Une mesure de police aux conséquences importantes
La fermeture administrative peut être prononcée à l’encontre de nombreux établissements accueillant du public ou exerçant une activité commerciale. Sont notamment concernés les restaurants, bars, cafés, débits de boissons, discothèques, établissements recevant du public (ERP), ainsi que les structures accueillant des mineurs.
Cette mesure est généralement décidée par le préfet, au titre de ses pouvoirs de police administrative, notamment lorsque les faits relèvent de la protection de l’ordre public ou de la lutte contre certaines infractions graves. Le maire peut également prononcer une telle mesure au regard de sa compétence de police municipale.

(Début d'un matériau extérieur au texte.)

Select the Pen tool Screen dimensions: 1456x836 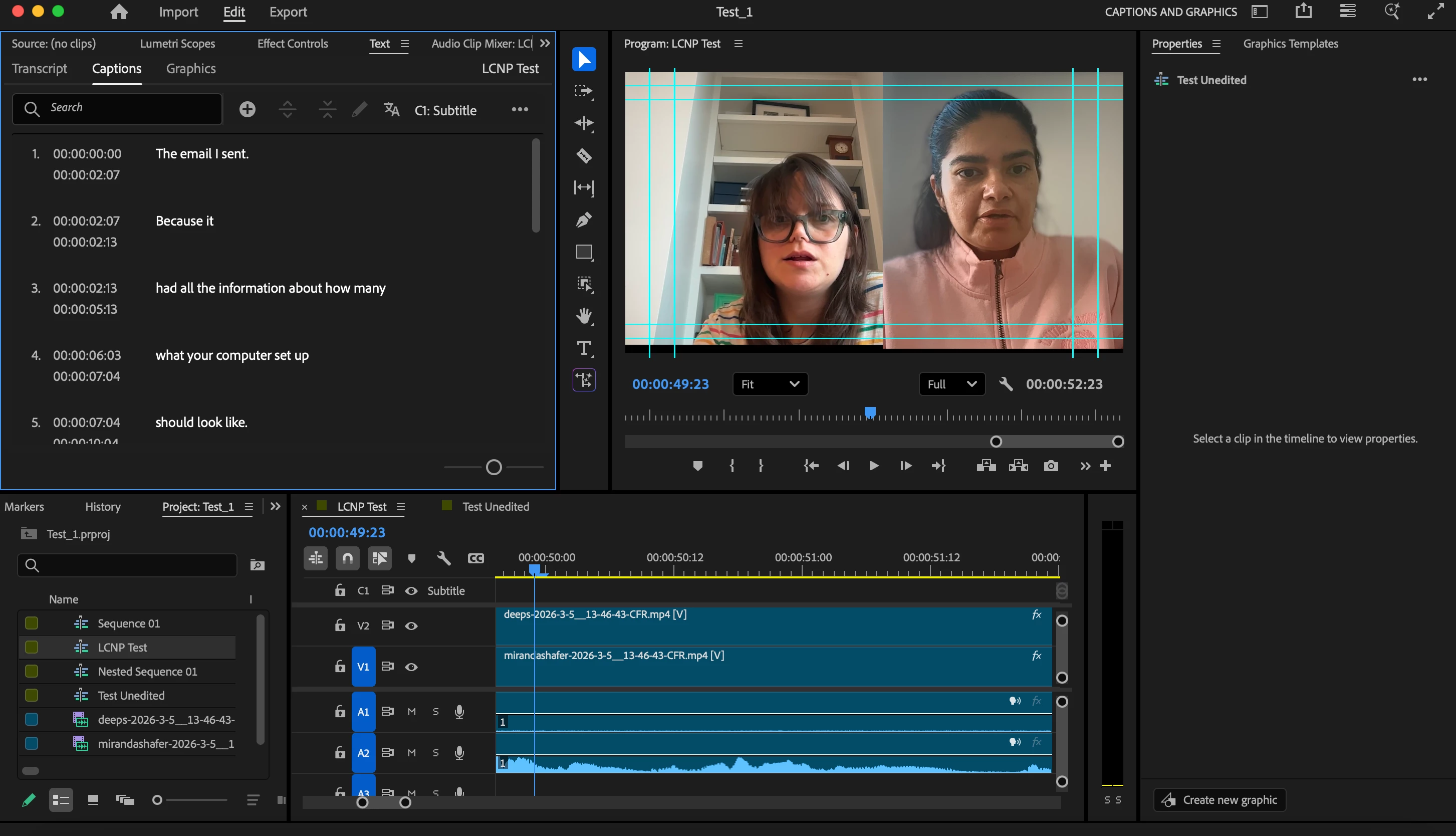click(x=584, y=220)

Les conséquences d’une telle fermeture sont lourdes pour l’exploitant. Outre l’interruption immédiate de l’activité et la perte de chiffre d’affaires, elle peut porter atteinte à l’image et à la réputation de l’établissement, avec des répercussions durables sur sa clientèle et sa viabilité économique.
Les principaux motifs de fermeture administrative
La fermeture administrative sanctionne principalement le non-respect d’une réglementation applicable à l’activité exercée. Les motifs varient selon la nature de l’établissement concerné.

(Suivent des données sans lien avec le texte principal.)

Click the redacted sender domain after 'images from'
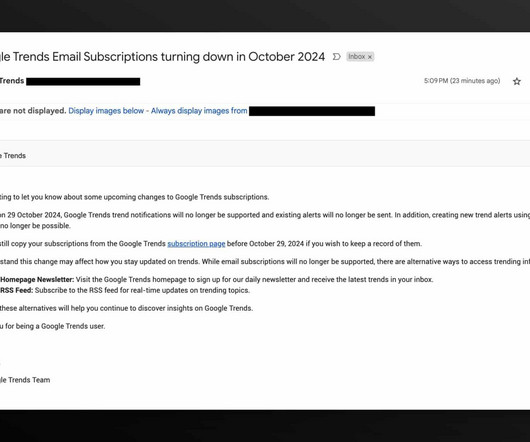Image resolution: width=530 pixels, height=442 pixels. pos(312,111)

Parmi les causes les plus fréquentes figurent :
- le non-respect des règles d’hygiène ;
- les infractions à la réglementation du travail, notamment le travail dissimulé ;
- la méconnaissance des normes de sécurité ou de santé publique, par exemple dans des locaux vétustes ou dangereux ;
- les troubles à l’ordre public, tels que les nuisances sonores ou les violences ;
- les infractions spécifiques à certaines activités réglementées, notamment la vente d’alcool à des mineurs.
La durée de la fermeture dépend de la gravité des faits reprochés. En matière d’atteinte à l’ordre public, les fermetures peuvent être prononcées pour une durée maximale de trois mois concernant les restaurants, débits de boissons ou établissements assimilés. En présence d’infractions graves à la législation applicable ou d’actes délictueux commis dans l’établissement, la fermeture peut atteindre six mois, voire douze mois sur décision du ministre de l’Intérieur en cas de récidive ou de manquements particulièrement graves.
Une procédure encadrée
La procédure de fermeture administrative est soumise au respect du principe du contradictoire. Avant toute décision, l’autorité administrative adresse généralement un avertissement concernant les manquements constatés à l’exploitant.
Ce dernier dispose alors d’un délai, généralement compris entre huit et quinze jours, pour présenter ses observations. À l’issue de cette phase contradictoire, l’administration peut décider de prononcer la fermeture par arrêté motivé. La mesure est en principe exécutoire immédiatement.
Les recours possibles contre la décision
Un recours gracieux peut d’abord être adressé à l’autorité ayant pris la décision afin de solliciter son retrait ou sa modification. Parallèlement, un recours contentieux peut être introduit devant le tribunal administratif compétent afin d’obtenir l’annulation de l’arrêté de fermeture.
En cas d’urgence, l’exploitant peut également saisir le juge des référés. Le référé-suspension permet de demander la suspension provisoire de la mesure lorsqu’il existe un doute sérieux quant à la légalité de la décision et qu’une urgence est caractérisée. Le référé-liberté peut être envisagé lorsqu’une atteinte grave et manifestement illégale à une liberté fondamentale est invoquée.